Democrat Jamaal Bowman accused of pulling fire alarm to delay House vote

A New York congressman is under fire after CCTV footage appeared to show him activating a House office building’s internal alarm system, which Republicans are claiming was part of an effort to delay voting on a spending bill on Saturday.

The congressman, Representative Jamaal Bowman, is in his second term representing the Empire State’s 14th district, which includes parts of The Bronx, southern Westchester County, and Yonkers.

After an emergency alarm was set off in the Cannon House Office Building, where Mr Bowman’s office sits on the building’s third floor, reports emerged that a man matching Mr Bowman’s description had been seen pulling the alarm near a second-floor exit.

The alarm was triggered as Democrats on the House floor were seeking to slow down consideration of a spending bill which House Speaker Kevin McCarthy had called up for debate less than an hour earlier.

Democrats had expressed concerns that the bill, which extends government funding for 45 days, might contain objectionable provisions and had demanded more time to review it before voting.

Paul Starks, a spokesperson for the US Capitol Police Department, said in a statement that an alarm was activated at 12.05 pm, leading to the entire Cannon building being evacuated to allow officers to search the. building.

“The building was reopened after it was determined that there was not a threat.
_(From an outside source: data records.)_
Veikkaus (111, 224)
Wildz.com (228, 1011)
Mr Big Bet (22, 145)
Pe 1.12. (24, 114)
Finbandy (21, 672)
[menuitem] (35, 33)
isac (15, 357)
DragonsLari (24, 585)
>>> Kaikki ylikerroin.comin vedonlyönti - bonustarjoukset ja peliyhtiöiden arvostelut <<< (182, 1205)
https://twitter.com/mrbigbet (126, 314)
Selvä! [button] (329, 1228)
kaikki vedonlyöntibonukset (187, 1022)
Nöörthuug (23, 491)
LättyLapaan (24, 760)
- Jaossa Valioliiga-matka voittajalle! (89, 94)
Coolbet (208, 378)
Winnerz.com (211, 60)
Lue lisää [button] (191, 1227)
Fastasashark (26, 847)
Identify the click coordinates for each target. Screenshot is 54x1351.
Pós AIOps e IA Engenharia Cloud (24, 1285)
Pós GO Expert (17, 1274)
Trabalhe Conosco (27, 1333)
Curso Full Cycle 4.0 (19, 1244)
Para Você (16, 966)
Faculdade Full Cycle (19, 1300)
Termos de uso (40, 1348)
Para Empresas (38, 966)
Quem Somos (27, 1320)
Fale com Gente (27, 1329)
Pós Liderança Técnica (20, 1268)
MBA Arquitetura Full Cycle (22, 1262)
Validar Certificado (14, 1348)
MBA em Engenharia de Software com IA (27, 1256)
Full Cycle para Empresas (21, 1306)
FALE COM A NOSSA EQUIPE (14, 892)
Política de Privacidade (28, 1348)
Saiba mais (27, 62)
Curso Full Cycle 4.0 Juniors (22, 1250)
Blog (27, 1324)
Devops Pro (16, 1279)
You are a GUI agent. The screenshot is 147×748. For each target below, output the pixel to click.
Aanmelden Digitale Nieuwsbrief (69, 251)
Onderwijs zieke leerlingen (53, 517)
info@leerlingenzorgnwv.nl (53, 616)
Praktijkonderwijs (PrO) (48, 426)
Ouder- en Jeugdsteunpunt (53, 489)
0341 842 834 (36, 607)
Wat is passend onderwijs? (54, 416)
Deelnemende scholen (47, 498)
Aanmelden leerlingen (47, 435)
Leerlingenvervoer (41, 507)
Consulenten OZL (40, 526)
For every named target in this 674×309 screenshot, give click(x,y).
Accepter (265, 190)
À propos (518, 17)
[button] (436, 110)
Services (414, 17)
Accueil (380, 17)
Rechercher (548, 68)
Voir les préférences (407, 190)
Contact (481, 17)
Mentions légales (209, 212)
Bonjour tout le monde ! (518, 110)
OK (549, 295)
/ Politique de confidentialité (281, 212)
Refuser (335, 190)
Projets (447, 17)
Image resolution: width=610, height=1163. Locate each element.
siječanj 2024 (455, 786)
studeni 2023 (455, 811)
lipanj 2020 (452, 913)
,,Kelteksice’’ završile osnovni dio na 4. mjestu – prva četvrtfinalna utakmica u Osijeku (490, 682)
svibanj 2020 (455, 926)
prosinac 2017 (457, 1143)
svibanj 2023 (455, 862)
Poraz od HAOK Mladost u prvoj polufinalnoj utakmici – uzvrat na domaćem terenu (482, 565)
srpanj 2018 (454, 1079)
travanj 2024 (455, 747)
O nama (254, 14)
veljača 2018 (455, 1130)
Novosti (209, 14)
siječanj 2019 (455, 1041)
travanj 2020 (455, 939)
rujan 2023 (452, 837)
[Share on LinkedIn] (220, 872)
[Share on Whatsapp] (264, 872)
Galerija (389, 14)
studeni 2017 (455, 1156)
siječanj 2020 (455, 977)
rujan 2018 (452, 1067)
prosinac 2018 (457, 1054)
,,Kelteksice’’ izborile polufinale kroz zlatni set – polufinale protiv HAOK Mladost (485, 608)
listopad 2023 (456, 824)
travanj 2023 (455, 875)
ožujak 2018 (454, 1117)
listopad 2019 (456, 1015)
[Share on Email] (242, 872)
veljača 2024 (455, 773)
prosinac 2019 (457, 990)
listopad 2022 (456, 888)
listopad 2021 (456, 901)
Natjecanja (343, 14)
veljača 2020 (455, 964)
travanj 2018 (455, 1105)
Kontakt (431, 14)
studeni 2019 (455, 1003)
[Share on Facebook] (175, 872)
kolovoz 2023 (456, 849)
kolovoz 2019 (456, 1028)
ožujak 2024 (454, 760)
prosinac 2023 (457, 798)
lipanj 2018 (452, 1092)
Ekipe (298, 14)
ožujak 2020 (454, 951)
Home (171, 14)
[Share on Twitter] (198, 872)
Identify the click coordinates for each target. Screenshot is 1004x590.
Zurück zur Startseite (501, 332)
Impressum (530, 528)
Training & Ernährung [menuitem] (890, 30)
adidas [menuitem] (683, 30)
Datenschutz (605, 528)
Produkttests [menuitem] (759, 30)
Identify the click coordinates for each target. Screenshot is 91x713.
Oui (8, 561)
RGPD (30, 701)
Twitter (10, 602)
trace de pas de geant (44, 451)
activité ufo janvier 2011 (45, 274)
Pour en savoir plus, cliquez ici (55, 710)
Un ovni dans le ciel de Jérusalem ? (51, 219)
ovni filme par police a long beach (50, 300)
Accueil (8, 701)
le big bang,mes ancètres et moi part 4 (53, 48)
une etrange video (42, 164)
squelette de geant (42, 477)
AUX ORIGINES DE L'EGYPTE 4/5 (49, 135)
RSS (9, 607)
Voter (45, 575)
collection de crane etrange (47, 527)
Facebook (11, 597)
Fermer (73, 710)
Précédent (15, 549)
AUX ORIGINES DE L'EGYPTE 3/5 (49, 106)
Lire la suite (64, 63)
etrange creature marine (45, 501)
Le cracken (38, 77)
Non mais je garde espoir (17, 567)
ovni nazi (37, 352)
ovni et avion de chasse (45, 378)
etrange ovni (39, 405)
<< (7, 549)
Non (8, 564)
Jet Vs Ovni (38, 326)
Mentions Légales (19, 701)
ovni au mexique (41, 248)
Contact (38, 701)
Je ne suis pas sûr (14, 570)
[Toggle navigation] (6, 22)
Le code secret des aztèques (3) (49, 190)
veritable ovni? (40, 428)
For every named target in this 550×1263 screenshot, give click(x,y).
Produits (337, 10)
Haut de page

An investigation into what happened and why continues,” he said.

A still taken from CCTV footage and circulated by the department showed a man of a similar build, appearance and dress to Mr Bowman activating a fire alarm while sporting a circular lapel pin resembling those issued to House members.

Emma Simon, a spokesperson for Mr Bowman, said in a statement that he “did not realize he would trigger a building alarm as he was rushing to make an urgent vote” and “regrets any confusion”.

The congressman later told reporters: “I thought the alarm would open the door”.

The second-floor door he is pictured in front of in the CCTV footage is marked as one that is connected to an alarm, as it is not protected by a police security checkpoint and therefore not normally used except as an emergency exit.

A man said to be Democratic congressman Jamaal Bowman appearing to set off a fire alarm in the Capitol as Congress raced to avoid a lockdown (Capitol Police)
A man said to be Democratic congressman Jamaal Bowman appearing to set off a fire alarm in the Capitol as Congress raced to avoid a lockdown (Capitol Police)

It’s unclear why Mr Bowman would have thought pulling a fire alarm would have had any impact on the door, which is required by law to be operable from inside the building in case of an emergency.

It’s also unclear how Mr Bowman could not have realised that activating an individual fire alarm would cause the alarm system in the building to be activated.

The congressman is a former school principal, and as such, he would be familiar with the operation of fire alarm systems that are required by law to be installed in large public buildings.

Activating a false fire alarm in the District of Columbia is a misdemeanour which can be punished by as many as six months in jail.

The official account for the House Administration Committee, which oversees the House buildings and grounds, published a post on X (formerly known as Twitter) in the name of Chairman Bryan Steil which stated that the incident was being investigated and blamed Mr Bowman for the false alarm.

Asked about the incident at a press conference Saturday afternoon, Mr McCarthy, the House Speaker, said the House Ethics Committee “should look” at the situation and tacitly compared it to the January 6 attack on the Capitol.

“This is serious ... when you think of how other people were treated when they wanted to come in and change the course of what was happening in this building,” he said.

Mr McCarthy said he would discuss the situation with the House Democratic Leader, Rep Hakeem Jeffries of New York, and said it “should not go without punlshment”.

“This is an embarrassment. You are elected to be a member of Congress and you pulled a fire alarm? In the minutes and hours before the government being shut down trying to dictate that the government was shut down — what is going to a person‘s mind like that?” he said.

Asked about the incident a short time later, Mr Jeffries declined to weigh in, stating that he had not seen the CCTV footage at issue and would have “no further comment” until he does.